佐賀市、学童保育の待機児童数を11年間国に過少報告か/一部で受け入れ対象を3年生以下に限定
佐賀市が、共働き家庭などの小学生を預かる「放課後児童クラブ」(学童保育)の利用について、条例で全学年を対象としながら、一部の校区で1~3年生に限定していたことが21日、わかった。高学年は利用申請を受け付けておらず、待機児童数などを調べる全国調査に対し、2015年から11年間にわたって、実態より少なく報告していた可能性がある。(小林夏奈美)
市では、国の方針を踏まえ、15年に学童保育の受け入れ対象を小学3年生以下から、全学年に拡大した。しかし、スタッフや施設の整備不足などから全学年を受け入れられず、市は各校区ごとに確実に受け入れることができる学年までを推計して募集し、利用を制限していた。現在、6年生まで受け入れられているのは、全35校区のうち19校区にとどまっている。
一方、調査は、こども家庭庁が、全国の各自治体を対象に、待機児童数の実態を把握するため、毎年実施している。
市は、利用申請をしたが、利用できなかった人数のみを待機児童数として県を通じて国に報告していた。このため、高学年の利用申請を受け付けていない校区については、そもそも利用申請がないため、待機児童として数えられていなかった可能性がある。

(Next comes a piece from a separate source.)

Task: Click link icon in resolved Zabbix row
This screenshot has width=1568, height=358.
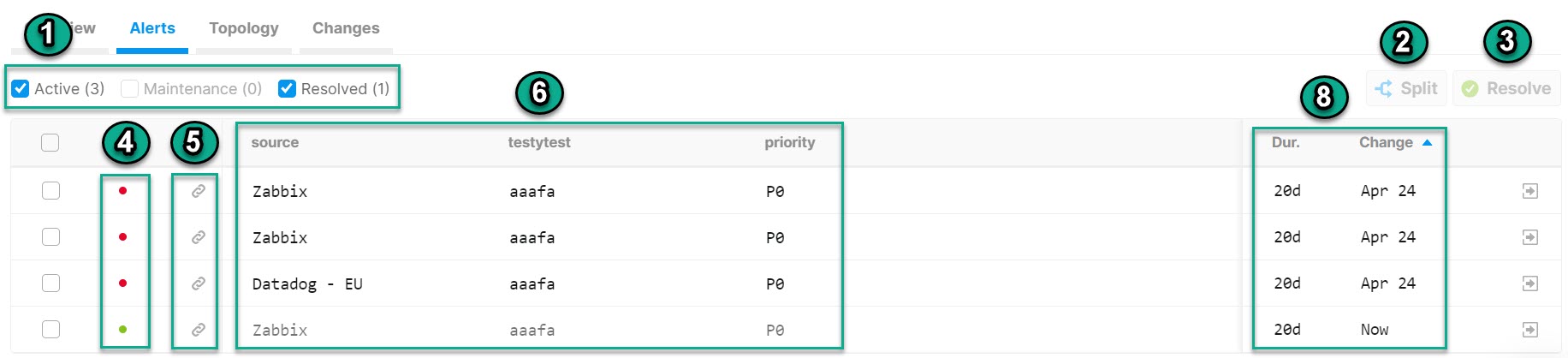Action: pyautogui.click(x=198, y=330)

市の担当者は「申請には勤務証明書などの書類をそろえる必要がある。受け入れられない保護者の負担を軽減するためだった」などと説明している。
同市は他自治体の推計などを基に、待機児童を解消するためには3900人の受け入れができる施設が必要とし、27年4月までに全学年を完全に受け入れることを目標に定めている。
坂井英隆市長は21日の定例記者会見で「調査については国や担当部署に確認し、その上で対応を考えたい。問題の本質は高学年までの受け皿ができていないことにある」と話した。